## TASK DETAILS
Repeat every line from the line containing "The width and height of the screenshot is (768, 1663)." to the end of the data, exactly. Leave the pictures out.

## INFORMATION SHOWN
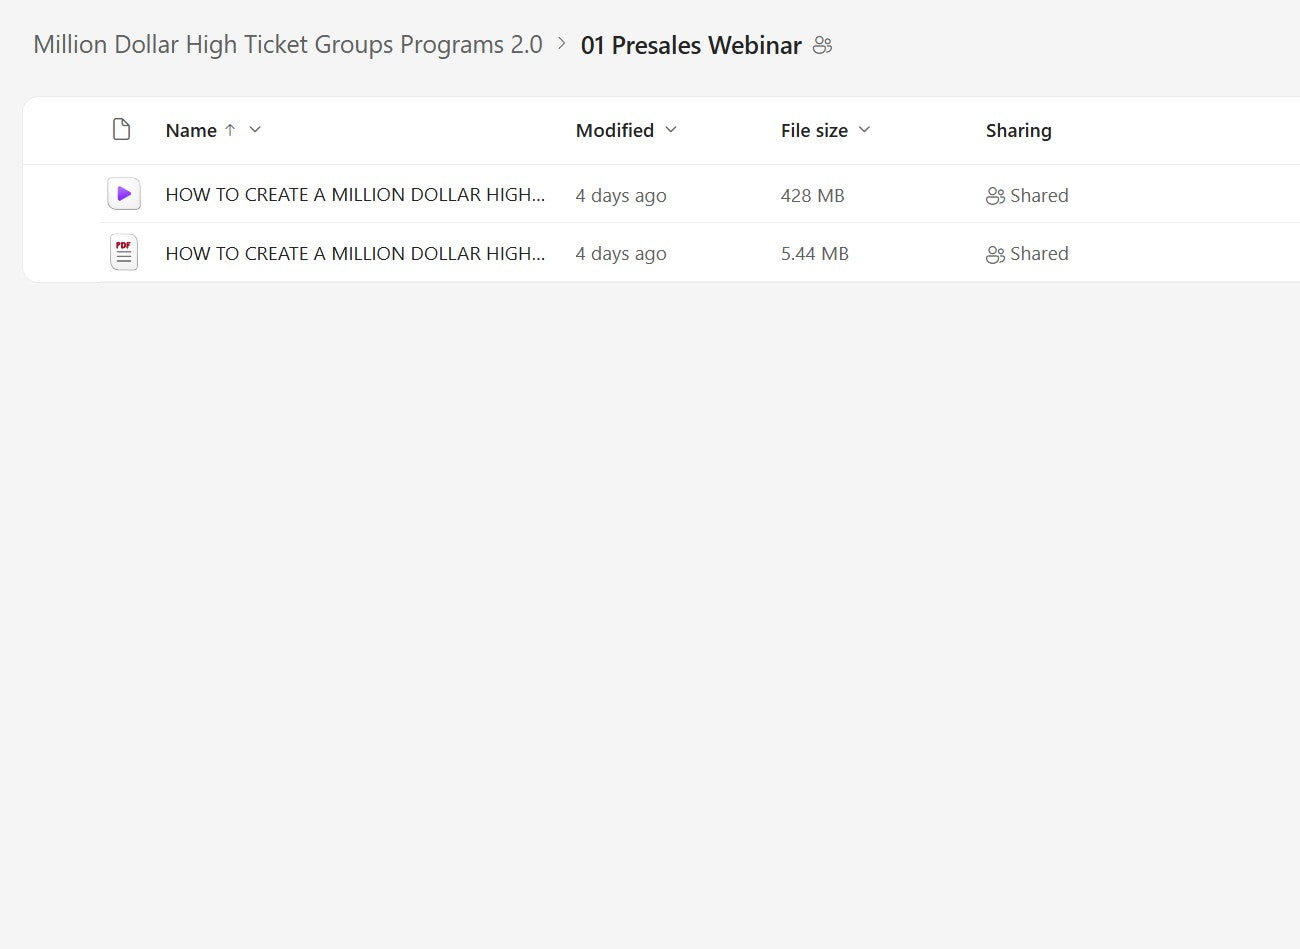Click the ascending sort arrow next to Name
The width and height of the screenshot is (1300, 949).
pos(230,130)
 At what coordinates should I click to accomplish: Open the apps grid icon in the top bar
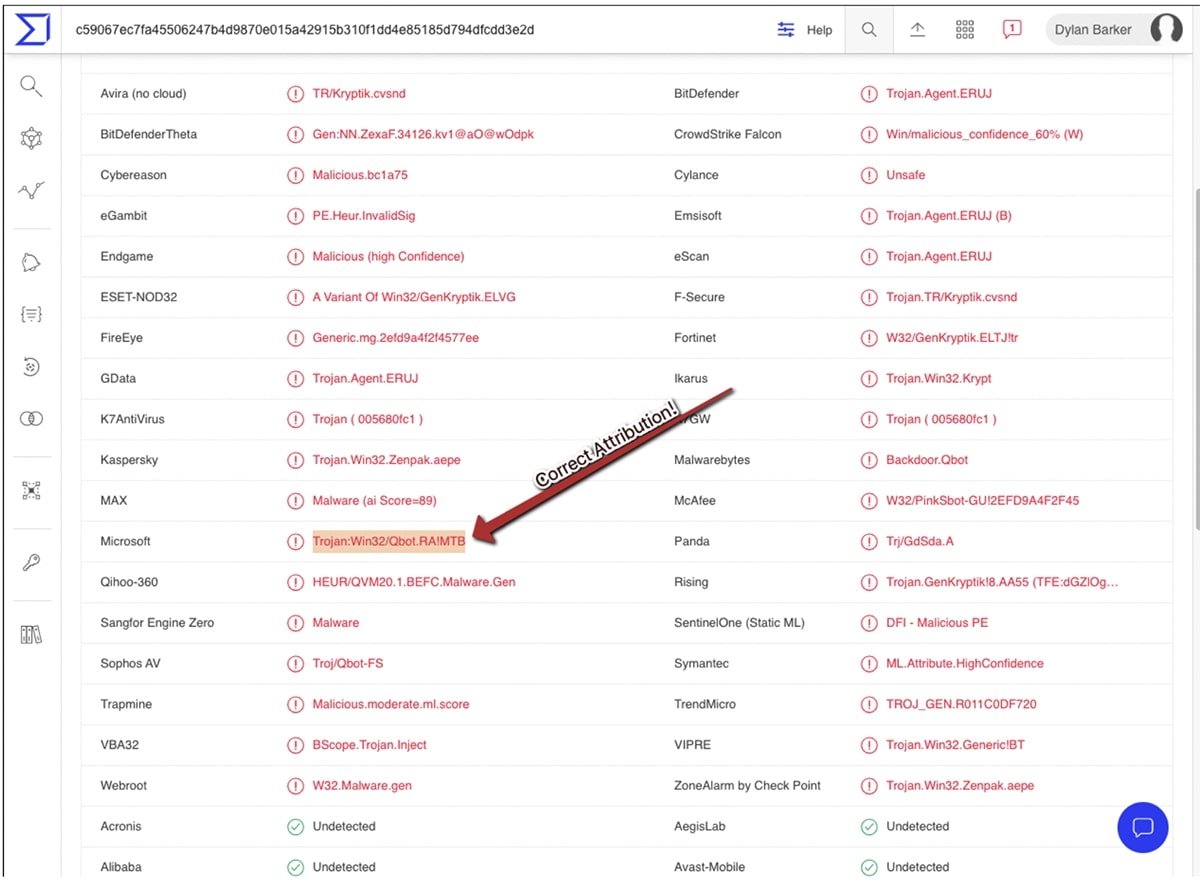point(964,30)
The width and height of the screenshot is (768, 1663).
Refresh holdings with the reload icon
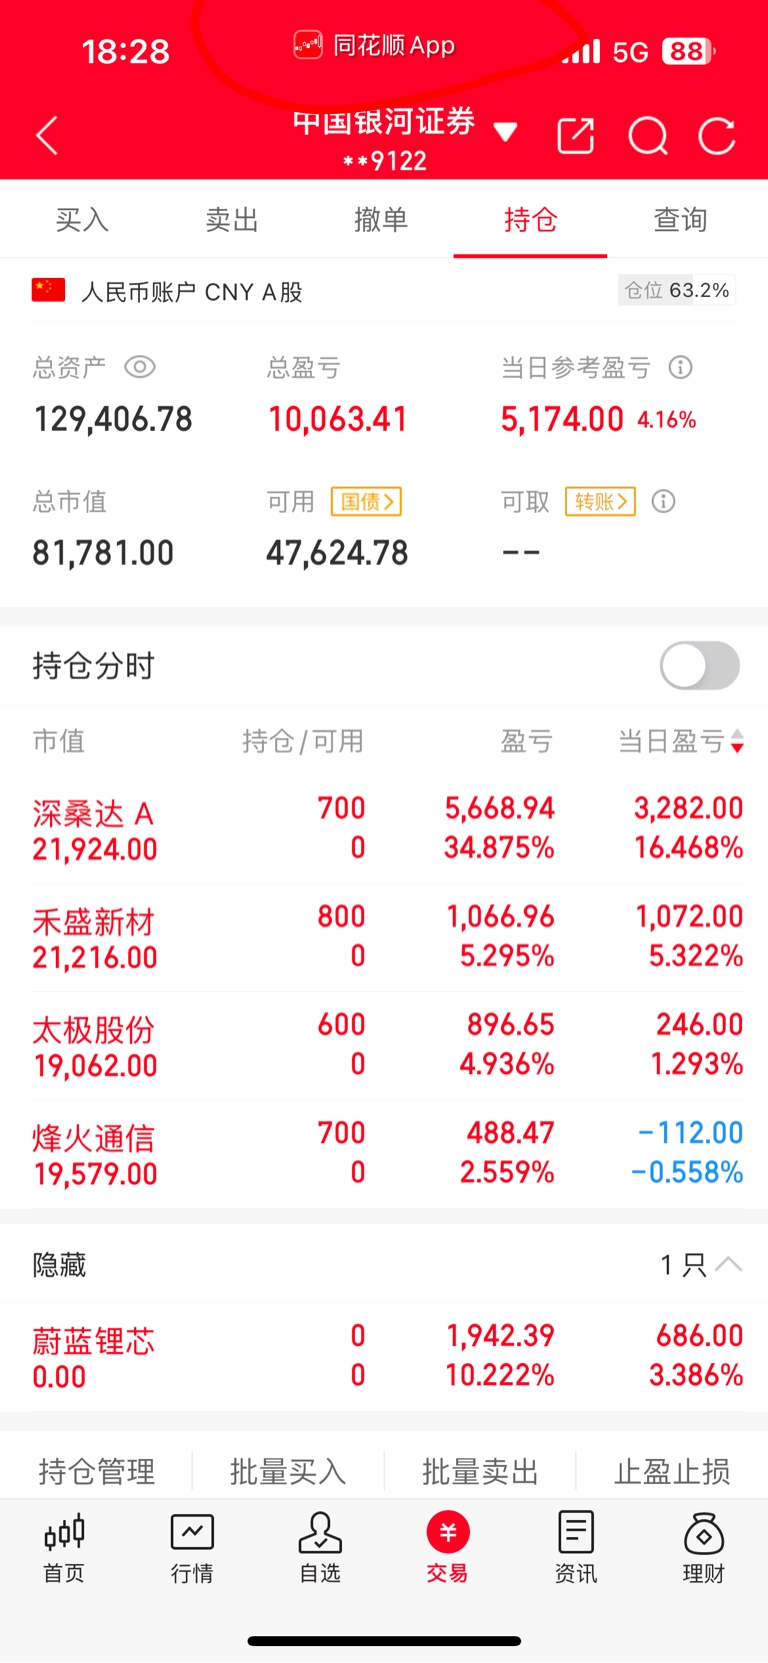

## RESULT OF THE TASK
The width and height of the screenshot is (768, 1663).
Refresh holdings with the reload icon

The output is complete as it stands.